The Recording Academy is making a statement: These aren't your father's Grammys anymore.

Once again, voters have favored hip picks over hot sellers during the nomination process. Sometimes the two are one in the same (such as in the case of Mumford & Sons), but clearly the Academy seems dead set on shaking its long-standing reputation as an organization that only recognizes old-timers and box-office smashes.

That's not a bad thing. Unless, of course, your name happens to be Lionel Richie.

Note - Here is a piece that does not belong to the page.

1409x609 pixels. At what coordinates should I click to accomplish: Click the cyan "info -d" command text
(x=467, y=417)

Richie, whose megahit "Tuskegee" probably would've enticed voters in years past, was perhaps the most notable snub in the all-important general field categories, which were announced as part of Wednesday's prime time TV special

"The Grammy Nominations Concert Live!! -- Countdown to Music's Biggest Night." Others that seemed worthy of major consideration included One Direction, Carly Rae Jepsen, Bruce Springsteen, Coldplay, Drake, Justin Bieber and the man who gave us "Gangnam Style," K-pop sensation Psy.

Instead, the leading nominees for the 55th annual Grammy Awards were rising R&B star Frank Ocean, hip-hop greats Jay-Z and Kanye West, the Black Keys' Dan Auerbach, modern rockers fun. and folk-rockers Mumford & Sons, all of whom garnered six nods.

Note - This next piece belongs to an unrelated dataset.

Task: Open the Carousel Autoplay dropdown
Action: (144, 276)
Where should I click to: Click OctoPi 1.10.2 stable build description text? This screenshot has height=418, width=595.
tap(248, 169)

It's hard to imagine any of those acts dominating the award show, which will be held Feb. 10, in the fashion that Adele did at the 54th Grammys. That's OK, since it's always nice to see different faces up at the podium.

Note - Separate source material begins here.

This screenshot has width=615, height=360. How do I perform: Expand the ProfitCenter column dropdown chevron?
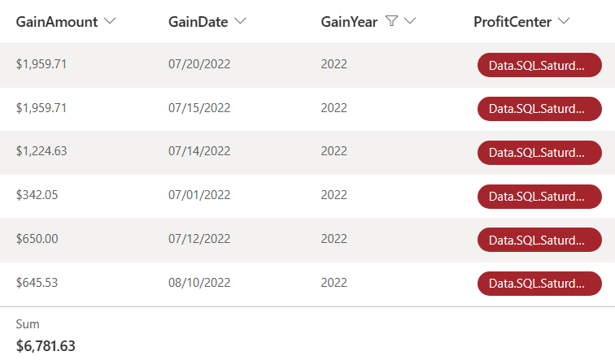pyautogui.click(x=563, y=22)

So, let's break down the four general-field categories.

Record of the Year nominees:

"Lonely Boy" -- The Black Keys

"Stronger (What Doesn't Kill You)" -- Kelly Clarkson

"We are Young" -- fun. featuring Janelle Monae

"Somebody That I Used to Know" -- Gotye featuring Kimbra

"Thinkin Bout You" -- Frank Ocean

"We are Never Ever Getting Back Together" -- Taylor Swift

What voters got right: "Somebody That I Used to Know" was played on the radio seemingly every five minutes, to the point where it pretty much became 2012's background music. "We are Young" was the rare indie-rock anthem that crossed the usually rigid radio formats with ease.

What voters got wrong: They missed what was, in many minds, the definitive jam of 2012: Jepsen's "Call Me Maybe." Maroon 5's "Payphone," featuring Wiz Khalifa, should've also made the cut. And where's "Gangnam Style"? Who wouldn't want to see that dance performed on the Grammy stage?

Song of the Year (songwriting award) nominees:

"The A Team" -- Ed Sheeran, songwriter (Ed Sheeran)

"Adorn" -- Miguel Pimentel, songwriter (Miguel)

"Call Me Maybe" -- Tavish Crowe, Carly Rae Jepsen & Josh Ramsay, songwriters (Carly Rae Jepsen)

"Stronger (What Doesn't Kill You)" -- Jorgen Elofsson, David Gamson, Greg Kurstin & Ali Tamposi, songwriters (Kelly Clarkson)

"We are Young" -- Jack Antonoff, Jeff Bhasker, Andrew Dost & Nate Ruess, songwriters (fun. featuring Janelle Monae)

What voters got right: It's hard to argue with the fun. track, the Clarkson anthem or the Jepsen cut — although it's really difficult to understand why "Call Me Maybe" gets a nod here, but not in the record of the year category.

What voters got wrong: Gotye's hit deserves a spot, for sure. Also, I would've taken Swift's "We Are Never Ever Getting Back Together" instead of Sheeran's overrated folk offering. And would it kill voters to put a hip-hop tune in the running?

Album of the Year nominees:

El Camino -- The Black Keys

Some Nights -- fun.

Babel -- Mumford & Sons

Channel Orange -- Frank Ocean

Blunderbuss -- Jack White

What voters got right: It's wonderful to see Ocean up for this award. "Channel Orange" was indeed one of the year's best.

What voters got wrong: So much. Take Ocean out of the mix and you are left with some really mediocre offerings. I would've much rather seen Springsteen's "Wrecking Ball," Dylan's "Tempest" and Lionel Richie's "Tuskegee" in the mix. The biggest problem here is that voters have totally disregarded the genre that produced, by far, more good music in 2012 than any other: hip-hop. Indeed, the albums nominated in the best hip-hop category represent a much stronger field than this one.

Best New Artist nominees:

Alabama Shakes

fun.

Hunter Hayes

The Lumineers

Frank Ocean

What voters got right: Alabama Shakes and Frank Ocean. When I saw Shakes for the first time back in March, I immediately proclaimed that the band would win this award. I'm changing my mind. Ocean deserves it for "Channel Orange."

What voters got wrong: Stop me if you've heard this one before — but how about some hip-hop? Mac Miller and 2 Chainz both should've made this list.